> _WHAT THIS TASK INVOLVES_:
Each entry must be output once more without any change.

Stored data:
= = = = = = =

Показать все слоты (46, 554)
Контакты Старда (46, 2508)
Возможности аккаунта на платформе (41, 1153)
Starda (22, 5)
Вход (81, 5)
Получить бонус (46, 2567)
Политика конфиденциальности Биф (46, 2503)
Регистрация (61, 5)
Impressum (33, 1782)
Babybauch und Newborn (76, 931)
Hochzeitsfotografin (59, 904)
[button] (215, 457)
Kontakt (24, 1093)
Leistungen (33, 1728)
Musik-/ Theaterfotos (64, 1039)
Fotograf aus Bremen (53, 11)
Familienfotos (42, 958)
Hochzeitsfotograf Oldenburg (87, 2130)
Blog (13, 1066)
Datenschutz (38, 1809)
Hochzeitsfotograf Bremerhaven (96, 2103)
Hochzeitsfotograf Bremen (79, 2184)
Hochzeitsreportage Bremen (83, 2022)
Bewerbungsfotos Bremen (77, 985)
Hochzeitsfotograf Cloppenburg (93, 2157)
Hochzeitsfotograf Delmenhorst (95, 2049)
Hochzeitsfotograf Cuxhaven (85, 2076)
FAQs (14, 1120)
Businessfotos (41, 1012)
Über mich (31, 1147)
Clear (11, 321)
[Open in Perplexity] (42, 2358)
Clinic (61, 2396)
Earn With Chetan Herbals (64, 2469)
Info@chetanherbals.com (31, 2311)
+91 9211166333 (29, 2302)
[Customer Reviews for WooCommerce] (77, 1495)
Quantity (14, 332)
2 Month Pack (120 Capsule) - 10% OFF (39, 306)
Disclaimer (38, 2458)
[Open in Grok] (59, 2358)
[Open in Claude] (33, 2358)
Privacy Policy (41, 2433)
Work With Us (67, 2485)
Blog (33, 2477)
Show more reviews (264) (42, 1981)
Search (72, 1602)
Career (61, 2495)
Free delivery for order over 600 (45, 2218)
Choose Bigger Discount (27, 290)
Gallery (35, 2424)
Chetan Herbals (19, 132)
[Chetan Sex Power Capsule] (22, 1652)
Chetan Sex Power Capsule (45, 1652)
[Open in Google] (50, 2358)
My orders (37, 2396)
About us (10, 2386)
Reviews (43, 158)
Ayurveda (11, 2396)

= = = = = = =

> _PROBLEM SOLUTION_:
Показать все слоты (46, 554)
Контакты Старда (46, 2508)
Возможности аккаунта на платформе (41, 1153)
Starda (22, 5)
Вход (81, 5)
Получить бонус (46, 2567)
Политика конфиденциальности Биф (46, 2503)
Регистрация (61, 5)
Impressum (33, 1782)
Babybauch und Newborn (76, 931)
Hochzeitsfotografin (59, 904)
[button] (215, 457)
Kontakt (24, 1093)
Leistungen (33, 1728)
Musik-/ Theaterfotos (64, 1039)
Fotograf aus Bremen (53, 11)
Familienfotos (42, 958)
Hochzeitsfotograf Oldenburg (87, 2130)
Blog (13, 1066)
Datenschutz (38, 1809)
Hochzeitsfotograf Bremerhaven (96, 2103)
Hochzeitsfotograf Bremen (79, 2184)
Hochzeitsreportage Bremen (83, 2022)
Bewerbungsfotos Bremen (77, 985)
Hochzeitsfotograf Cloppenburg (93, 2157)
Hochzeitsfotograf Delmenhorst (95, 2049)
Hochzeitsfotograf Cuxhaven (85, 2076)
FAQs (14, 1120)
Businessfotos (41, 1012)
Über mich (31, 1147)
Clear (11, 321)
[Open in Perplexity] (42, 2358)
Clinic (61, 2396)
Earn With Chetan Herbals (64, 2469)
Info@chetanherbals.com (31, 2311)
+91 9211166333 (29, 2302)
[Customer Reviews for WooCommerce] (77, 1495)
Quantity (14, 332)
2 Month Pack (120 Capsule) - 10% OFF (39, 306)
Disclaimer (38, 2458)
[Open in Grok] (59, 2358)
[Open in Claude] (33, 2358)
Privacy Policy (41, 2433)
Work With Us (67, 2485)
Blog (33, 2477)
Show more reviews (264) (42, 1981)
Search (72, 1602)
Career (61, 2495)
Free delivery for order over 600 (45, 2218)
Choose Bigger Discount (27, 290)
Gallery (35, 2424)
Chetan Herbals (19, 132)
[Chetan Sex Power Capsule] (22, 1652)
Chetan Sex Power Capsule (45, 1652)
[Open in Google] (50, 2358)
My orders (37, 2396)
About us (10, 2386)
Reviews (43, 158)
Ayurveda (11, 2396)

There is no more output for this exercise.